I used firefox 3.5.9 on my opensuse box and went to Licenses. I then right-clicked on the “as a plain text document” link in front of License in French version 2 and selected “saved the link as …”.

Does that mean that I should change the default encoding system somehow?

It means imho that the site you load from uses ISO 8859-1 (Latin-1) as character set (it does so also in the HTML page you refer to). And the plain text file is downloaded as it is.

That HTML page isn’t a problem because the web-site declares it (in te HTTP protocol annd insitd the page itself) that it is ISO 8859-1 and thus your web-browser knows what to do.

The text file as stored on your system is just bytes. It has no external property on the system (though we now) what it is. It also has no defined way of telling inside the file. Now the software could do an intelligent guess and that is what vi does. It seems that Kwrite doesn’t, but just assumes it to be the Linux (and nowadays worldwide accepted) default UTF-8 encoded Unicode.

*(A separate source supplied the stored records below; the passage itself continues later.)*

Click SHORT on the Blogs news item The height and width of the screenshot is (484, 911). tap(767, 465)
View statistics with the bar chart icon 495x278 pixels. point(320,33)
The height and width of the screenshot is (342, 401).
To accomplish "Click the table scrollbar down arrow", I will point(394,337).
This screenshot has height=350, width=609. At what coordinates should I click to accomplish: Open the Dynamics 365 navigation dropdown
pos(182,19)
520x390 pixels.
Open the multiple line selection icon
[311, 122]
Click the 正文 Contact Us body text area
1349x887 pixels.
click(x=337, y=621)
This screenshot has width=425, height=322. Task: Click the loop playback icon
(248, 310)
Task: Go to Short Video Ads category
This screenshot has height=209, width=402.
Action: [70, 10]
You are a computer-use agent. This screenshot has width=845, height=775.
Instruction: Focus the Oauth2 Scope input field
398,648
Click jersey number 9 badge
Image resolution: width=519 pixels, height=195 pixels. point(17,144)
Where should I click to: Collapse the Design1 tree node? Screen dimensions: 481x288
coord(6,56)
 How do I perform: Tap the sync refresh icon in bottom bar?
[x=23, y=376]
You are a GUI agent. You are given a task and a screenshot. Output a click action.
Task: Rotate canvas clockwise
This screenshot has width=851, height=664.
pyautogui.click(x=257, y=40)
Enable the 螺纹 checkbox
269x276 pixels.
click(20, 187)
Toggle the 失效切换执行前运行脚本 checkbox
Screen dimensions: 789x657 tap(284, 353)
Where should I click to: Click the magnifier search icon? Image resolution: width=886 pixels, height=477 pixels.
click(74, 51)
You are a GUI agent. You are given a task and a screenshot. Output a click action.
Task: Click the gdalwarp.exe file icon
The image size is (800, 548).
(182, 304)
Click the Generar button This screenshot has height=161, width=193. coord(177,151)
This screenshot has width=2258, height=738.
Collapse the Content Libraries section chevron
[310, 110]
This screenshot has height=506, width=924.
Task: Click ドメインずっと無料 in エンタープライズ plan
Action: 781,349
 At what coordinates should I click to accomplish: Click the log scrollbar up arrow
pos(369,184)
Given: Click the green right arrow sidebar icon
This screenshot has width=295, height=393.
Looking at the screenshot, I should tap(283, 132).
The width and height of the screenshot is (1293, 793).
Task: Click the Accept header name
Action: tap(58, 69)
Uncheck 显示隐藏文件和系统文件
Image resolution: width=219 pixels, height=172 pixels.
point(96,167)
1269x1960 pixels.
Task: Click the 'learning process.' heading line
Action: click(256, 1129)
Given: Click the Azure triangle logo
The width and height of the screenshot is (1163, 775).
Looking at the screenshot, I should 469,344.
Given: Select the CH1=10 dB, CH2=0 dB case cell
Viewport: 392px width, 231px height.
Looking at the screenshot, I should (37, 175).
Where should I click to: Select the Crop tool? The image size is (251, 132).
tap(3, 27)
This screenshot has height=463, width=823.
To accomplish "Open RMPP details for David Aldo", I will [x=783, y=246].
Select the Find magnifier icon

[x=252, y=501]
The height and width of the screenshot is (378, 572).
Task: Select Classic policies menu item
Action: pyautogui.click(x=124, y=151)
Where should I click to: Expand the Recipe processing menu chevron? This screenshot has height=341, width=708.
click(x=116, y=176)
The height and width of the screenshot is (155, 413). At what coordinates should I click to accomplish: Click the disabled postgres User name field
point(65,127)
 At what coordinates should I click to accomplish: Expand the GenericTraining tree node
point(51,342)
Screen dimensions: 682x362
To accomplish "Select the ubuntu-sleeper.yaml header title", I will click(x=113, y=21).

When this is just one (or maybe a few) of these files I can tell you how to change them to UTF-8 Unicode. This is however not an automated process to be done to hundreds of files (maybe there is such a method, but we have o search for it.

Open a terminal (e.g. konsole).
Make the directory where the file is your working directory:

cd <the-directory>

and open the file with vi:

vi Licence_CeCILL_V2-fr.txt

then type:

:set

and hit return. You will now see at the bottom:

:set
--- Options ---
  helplang=nl         ruler               showmatch           ttymouse=xterm2
nomodeline            scroll=14           ttyfast
  backspace=indent,eol,start
  fileencoding=latin1
  fileencodings=ucs-bom,utf-8,default,latin1
Press ENTER or type command to continue

And you see that the preesent encoding is latin1. Now type:

:set fileencoding=utf-8

which will convert all special latin1 bytes into multy-byte utf-8 codes.
Then type:

:wq

to write the file back and to quit vi.

It should be in UTF-8 now.

pomchip wrote:
> Any idea would be appreciated.

i admit it a kludge, but what i did works here:

  1. go to http://www.cecill.info/licences/Licence_CeCILL_V2-fr.txt (i
    used firefox, but i suppose most would work)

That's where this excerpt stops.